Suçluyu görmek mi istiyorsunuz?

Aynaya bakın!

Çünkü biz, siz uyurken bile gece karalığında bazen yağmur, bazen çise bazen kar olarak yüce dağları aşıp koca denizlere kavuşmak için koştuk…

Fakat siz, bizim size dargın olduğumuz için bu şehri bu ülkeyi terk ettiğimizi anlamadınız. Siz bizim feryadımızı duymadınız…

Şimdi sizin feryadınızı duyacağımızı mı sanıyorsunuz?

İşte bu nedenle çiçekler, ağaçlar, arılar, inekler, koyunlar suyumu içemez oldular…

Siz de balsız, sütsüz, sebzesiz, meyvesiz kaldınız.

İşte bu nedenlerle önce sağlığınızı, sonra aklınızı, sonra vicdanınızı ve sonra da akılla kazanılan imanınızı kaybetmenin uçurumuna gelip dayandınız!

Bunları telafi için açtığınız hastaneler hastalıklarınızı, mahkemeler suçlarınızı ve ibadethaneleriniz de günahlarınızı artırmaya başladı…

İslam’ın yüce Peygamberi:

‘’ Kıyamet kopuyor olsa bile elinizde bir fidan varsa dikiniz’’ diye öğütlerken, siz yağmur dualarının en güzelini yapıp ormanları kesip kendinize villalar, saraylar, eğlence yerleri yaptınız!

Sonra da asıl emri, ‘’AMEL’’ olan İslam’ın emirlerini ‘KELAM’ ile uygulamaya başladınız!

Cenab-ı Hakkın ahirette dahi sizin amellerinize bakarak mahkeme edeceğini unutarak daha doğrusu es geçerek, rahatınıza daha uygun olan KELAM ile amele başladınız!

Güzel amel sahiplerinin alın terleriyle dikip beslediği ormanlık yüce dağlardan fışkıran biz ırmaklar, işte bu nedenlerle kurumaya başladık.

Kusura bakmayın, ama sizden önceki gerçek müminler gibi alnınızdan ter dökmeden yattığınız sürece sadece sözünüz ile yeniden doğacak ve çağlayacak değiliz…

Bu satırları okuyarak bizim hikayemizi daha derinden öğrenin ve yeniden tekrar düşünün.

Unutmayın ki, suyun da dağların da bir hafızası vardır.

Nasıl ki sizler her gün villalarınıza giden yolu unutmuyorsanız, biz nehirler de aktığımız yatakların kuruduğunu gördüğümüz halde o yolu hiç unutmuyoruz.

İntikam peşinde değiliz.
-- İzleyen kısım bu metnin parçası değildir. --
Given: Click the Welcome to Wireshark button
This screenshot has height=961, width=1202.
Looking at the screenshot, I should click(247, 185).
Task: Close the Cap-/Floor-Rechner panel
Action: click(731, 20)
Değiliz de, siz neden tüm dünya nimetlerini yalnızca insanoğluna ait gibi görüp sonra da bunu çok hoyratça tüketiyorsunuz ve zalim oluyorsunuz?”

İmza: Erzurum’un Dumlu Dağları’ndan doğan FIRAT

 

FIRAT IRMAĞI HAKKINDA

TARİHİ BİLGİ VE BELGELER

 

Fırat ismi, aslı Sumerce Bu-ra-nu-nu olan Âsur dilindeki Purattu, İbrânîce’deki Perath adının Arapçalaşmış (Furât) şeklidir. Güneybatı Asya’nın en büyük nehri olan bu akarsuyun adı Eski Farsça’da Ufrâtu, Orta Farsça’da ise Frât biçiminde geçer.

Batılı müellifler de bu kelimeyi Euphrate veya Eufrate şeklinde kullanırlar.

Fırat ırmağı Karasu ve Murat adlı iki kolun birleşmesiyle meydana gelir

Bunlardan Karasu en uzun kol olmamakla birlikte eskiden beri halk arasında Fırat adını taşımakta ve bu nehrin ana kolu sayılmaktadır.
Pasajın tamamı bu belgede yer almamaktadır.